▸ **WORK ORDER 1**: In the excerpt on the Cinemark sign, how large was the cross approved in 2012 for the top of St. Mary's Hospital?
▸ **WORK ORDER 2**: List every person named in the excerpt on the Cinemark sign.
▸ **WORK ORDER 3**: Repeat the passage from the excerpt on the Cinemark sign between "To Mayer, it" and "to defeat Democrats.", inclusive.

▸ **SELECTED EXTRACT**:
*** Block opens ***

The sign would actually be built into the structure and thus be considered an "integrated architectural feature," meaning it isn't subject to the same rules as other signs, according to the city. In 2012, there was a similar process to approve a 59-square-foot cross on top of St. Mary's Hospital. But Mayer and Kathi McLaughlin, a member of the Citizen Sign Code Committee, see the Cinemark deal a special favor.

To Mayer, it goes beyond what he sees as city code violations in the name of economic development. He's been digging up dirt about Cinemark, such as the thousands of dollars its founder and board chair Lee Roy Mitchell poured into the 2014 Arizona gubernatorial race through the Republican Governors Association for the purpose of defeating Democratic candidate Fred DuVal. Mayer questions why an all-Democratic City Council would grant "special favors" to a company from out of state seeking to financially influence gubernatorial elections in Arizona to defeat Democrats.

Fimbres says this wasn't a special favor and that he wasn't aware of any political donations made in the past.

*** Block closes ***

▸ **SUPPLIED RECORDS**:

*** Block opens ***

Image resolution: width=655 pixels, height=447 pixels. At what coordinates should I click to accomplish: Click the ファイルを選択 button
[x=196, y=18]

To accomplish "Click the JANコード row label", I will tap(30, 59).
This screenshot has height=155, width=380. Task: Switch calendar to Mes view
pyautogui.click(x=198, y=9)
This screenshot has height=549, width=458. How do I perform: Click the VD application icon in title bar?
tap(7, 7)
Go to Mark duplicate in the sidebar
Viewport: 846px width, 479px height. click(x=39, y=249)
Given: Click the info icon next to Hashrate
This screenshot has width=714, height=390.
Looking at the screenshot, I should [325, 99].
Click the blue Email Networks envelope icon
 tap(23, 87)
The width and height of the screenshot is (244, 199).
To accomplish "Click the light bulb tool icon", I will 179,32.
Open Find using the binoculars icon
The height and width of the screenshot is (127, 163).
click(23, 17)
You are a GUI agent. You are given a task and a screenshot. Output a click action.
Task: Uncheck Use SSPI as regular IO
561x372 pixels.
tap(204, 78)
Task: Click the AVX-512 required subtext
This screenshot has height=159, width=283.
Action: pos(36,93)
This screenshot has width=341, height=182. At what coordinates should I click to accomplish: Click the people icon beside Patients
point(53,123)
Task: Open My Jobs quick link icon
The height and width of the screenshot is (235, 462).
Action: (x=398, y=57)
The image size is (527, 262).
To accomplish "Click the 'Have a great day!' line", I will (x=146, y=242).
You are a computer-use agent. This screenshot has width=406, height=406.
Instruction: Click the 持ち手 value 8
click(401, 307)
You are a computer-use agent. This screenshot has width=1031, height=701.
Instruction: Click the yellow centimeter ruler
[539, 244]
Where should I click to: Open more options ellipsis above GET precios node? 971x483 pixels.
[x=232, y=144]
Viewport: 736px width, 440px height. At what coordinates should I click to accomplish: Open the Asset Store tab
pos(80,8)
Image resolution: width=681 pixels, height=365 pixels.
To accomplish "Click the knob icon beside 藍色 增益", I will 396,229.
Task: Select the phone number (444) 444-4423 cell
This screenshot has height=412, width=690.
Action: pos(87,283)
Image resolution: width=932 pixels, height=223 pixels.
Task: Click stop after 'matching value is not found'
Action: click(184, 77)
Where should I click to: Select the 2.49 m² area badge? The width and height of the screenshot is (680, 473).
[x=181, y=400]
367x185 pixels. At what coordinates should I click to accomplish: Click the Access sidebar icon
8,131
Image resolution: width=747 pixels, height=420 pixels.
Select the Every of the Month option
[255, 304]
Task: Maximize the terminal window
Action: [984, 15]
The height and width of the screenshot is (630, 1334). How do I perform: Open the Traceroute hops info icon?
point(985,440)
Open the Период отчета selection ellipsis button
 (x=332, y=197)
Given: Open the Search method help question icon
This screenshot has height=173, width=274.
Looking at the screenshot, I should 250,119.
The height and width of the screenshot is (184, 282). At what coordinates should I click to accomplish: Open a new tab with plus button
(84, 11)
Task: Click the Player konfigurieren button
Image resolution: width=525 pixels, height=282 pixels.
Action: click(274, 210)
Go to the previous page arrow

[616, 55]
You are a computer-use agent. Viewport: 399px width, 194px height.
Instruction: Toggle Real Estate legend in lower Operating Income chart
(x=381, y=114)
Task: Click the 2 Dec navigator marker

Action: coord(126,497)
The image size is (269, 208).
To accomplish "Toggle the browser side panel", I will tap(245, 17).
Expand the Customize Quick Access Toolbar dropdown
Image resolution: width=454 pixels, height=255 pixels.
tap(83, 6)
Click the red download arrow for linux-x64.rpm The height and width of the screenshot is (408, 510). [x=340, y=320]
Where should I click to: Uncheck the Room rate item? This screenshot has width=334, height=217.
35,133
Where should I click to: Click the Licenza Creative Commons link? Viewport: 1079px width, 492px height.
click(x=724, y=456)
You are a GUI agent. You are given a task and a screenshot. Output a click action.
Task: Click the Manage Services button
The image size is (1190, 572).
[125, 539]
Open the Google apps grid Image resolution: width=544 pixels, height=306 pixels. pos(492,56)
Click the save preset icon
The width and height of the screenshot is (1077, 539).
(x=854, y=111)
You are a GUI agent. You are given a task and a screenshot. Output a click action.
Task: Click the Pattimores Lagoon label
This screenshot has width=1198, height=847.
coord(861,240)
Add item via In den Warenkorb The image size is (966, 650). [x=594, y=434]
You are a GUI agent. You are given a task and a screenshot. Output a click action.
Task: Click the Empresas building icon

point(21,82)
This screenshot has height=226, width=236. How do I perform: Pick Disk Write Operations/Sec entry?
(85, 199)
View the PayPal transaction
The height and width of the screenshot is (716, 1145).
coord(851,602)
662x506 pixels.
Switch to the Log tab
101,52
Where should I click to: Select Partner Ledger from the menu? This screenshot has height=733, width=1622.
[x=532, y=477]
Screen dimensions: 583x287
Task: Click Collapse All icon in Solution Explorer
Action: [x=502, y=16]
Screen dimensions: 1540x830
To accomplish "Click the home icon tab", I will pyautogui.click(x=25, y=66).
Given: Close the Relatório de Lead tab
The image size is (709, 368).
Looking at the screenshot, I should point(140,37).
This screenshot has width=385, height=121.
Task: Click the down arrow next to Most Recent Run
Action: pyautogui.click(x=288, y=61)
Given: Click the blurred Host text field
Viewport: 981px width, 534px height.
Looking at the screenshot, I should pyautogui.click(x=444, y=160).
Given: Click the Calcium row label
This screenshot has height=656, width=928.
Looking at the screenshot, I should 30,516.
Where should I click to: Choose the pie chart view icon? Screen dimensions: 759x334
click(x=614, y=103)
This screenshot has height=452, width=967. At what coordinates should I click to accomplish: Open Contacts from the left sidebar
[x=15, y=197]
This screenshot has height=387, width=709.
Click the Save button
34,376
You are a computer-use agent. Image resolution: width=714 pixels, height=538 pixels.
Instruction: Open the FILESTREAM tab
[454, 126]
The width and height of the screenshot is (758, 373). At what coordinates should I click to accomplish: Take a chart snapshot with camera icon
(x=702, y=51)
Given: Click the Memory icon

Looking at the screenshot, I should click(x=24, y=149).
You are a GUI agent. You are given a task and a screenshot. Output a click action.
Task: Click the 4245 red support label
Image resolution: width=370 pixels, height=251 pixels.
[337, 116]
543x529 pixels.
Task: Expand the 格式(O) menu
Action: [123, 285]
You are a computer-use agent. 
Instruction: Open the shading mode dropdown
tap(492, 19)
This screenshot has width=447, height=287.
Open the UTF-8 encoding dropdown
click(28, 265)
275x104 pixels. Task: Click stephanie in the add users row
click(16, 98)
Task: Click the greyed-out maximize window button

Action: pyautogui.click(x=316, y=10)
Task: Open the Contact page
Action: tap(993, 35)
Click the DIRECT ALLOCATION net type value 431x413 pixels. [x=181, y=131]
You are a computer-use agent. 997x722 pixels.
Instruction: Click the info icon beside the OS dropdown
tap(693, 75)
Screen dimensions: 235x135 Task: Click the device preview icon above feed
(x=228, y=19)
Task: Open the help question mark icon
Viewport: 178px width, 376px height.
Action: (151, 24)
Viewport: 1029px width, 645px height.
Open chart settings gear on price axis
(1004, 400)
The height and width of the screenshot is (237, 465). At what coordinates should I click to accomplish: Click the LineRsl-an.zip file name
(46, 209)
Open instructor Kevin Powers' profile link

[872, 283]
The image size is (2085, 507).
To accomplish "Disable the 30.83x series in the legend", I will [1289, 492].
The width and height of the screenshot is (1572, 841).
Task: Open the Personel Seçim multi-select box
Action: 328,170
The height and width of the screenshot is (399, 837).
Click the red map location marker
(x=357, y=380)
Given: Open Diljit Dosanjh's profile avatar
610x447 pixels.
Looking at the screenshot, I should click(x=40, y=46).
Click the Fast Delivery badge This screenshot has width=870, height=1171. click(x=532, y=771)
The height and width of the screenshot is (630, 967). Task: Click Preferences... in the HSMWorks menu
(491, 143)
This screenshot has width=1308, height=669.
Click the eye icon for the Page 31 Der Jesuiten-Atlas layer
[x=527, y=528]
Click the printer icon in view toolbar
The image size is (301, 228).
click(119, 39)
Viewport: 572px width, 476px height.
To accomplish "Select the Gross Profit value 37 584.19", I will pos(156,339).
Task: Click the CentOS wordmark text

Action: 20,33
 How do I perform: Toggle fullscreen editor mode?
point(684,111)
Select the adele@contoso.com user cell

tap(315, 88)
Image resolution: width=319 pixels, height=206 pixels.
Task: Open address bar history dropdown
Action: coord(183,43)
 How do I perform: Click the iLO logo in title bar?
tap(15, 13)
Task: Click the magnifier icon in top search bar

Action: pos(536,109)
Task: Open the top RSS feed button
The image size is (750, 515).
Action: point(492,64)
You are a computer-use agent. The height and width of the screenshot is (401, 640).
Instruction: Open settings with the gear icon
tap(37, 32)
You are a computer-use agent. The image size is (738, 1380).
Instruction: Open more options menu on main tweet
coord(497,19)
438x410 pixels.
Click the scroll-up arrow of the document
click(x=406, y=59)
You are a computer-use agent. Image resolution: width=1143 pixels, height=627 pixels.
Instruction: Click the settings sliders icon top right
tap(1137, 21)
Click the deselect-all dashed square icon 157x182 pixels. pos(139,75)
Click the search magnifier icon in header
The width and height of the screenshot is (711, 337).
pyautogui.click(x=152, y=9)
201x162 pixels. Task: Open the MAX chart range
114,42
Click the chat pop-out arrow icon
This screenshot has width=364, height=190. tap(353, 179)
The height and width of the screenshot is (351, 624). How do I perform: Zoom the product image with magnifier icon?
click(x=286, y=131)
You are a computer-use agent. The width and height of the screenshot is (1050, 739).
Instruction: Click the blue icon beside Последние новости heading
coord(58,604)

*** Block closes ***

▸ **EXPECTED OUTPUT 1**: 59 square feet

▸ **EXPECTED OUTPUT 2**:
Mayer
Kathi McLaughlin
Lee Roy Mitchell
Fred DuVal
Fimbres

▸ **EXPECTED OUTPUT 3**:
To Mayer, it goes beyond what he sees as city code violations in the name of economic development. He's been digging up dirt about Cinemark, such as the thousands of dollars its founder and board chair Lee Roy Mitchell poured into the 2014 Arizona gubernatorial race through the Republican Governors Association for the purpose of defeating Democratic candidate Fred DuVal. Mayer questions why an all-Democratic City Council would grant "special favors" to a company from out of state seeking to financially influence gubernatorial elections in Arizona to defeat Democrats.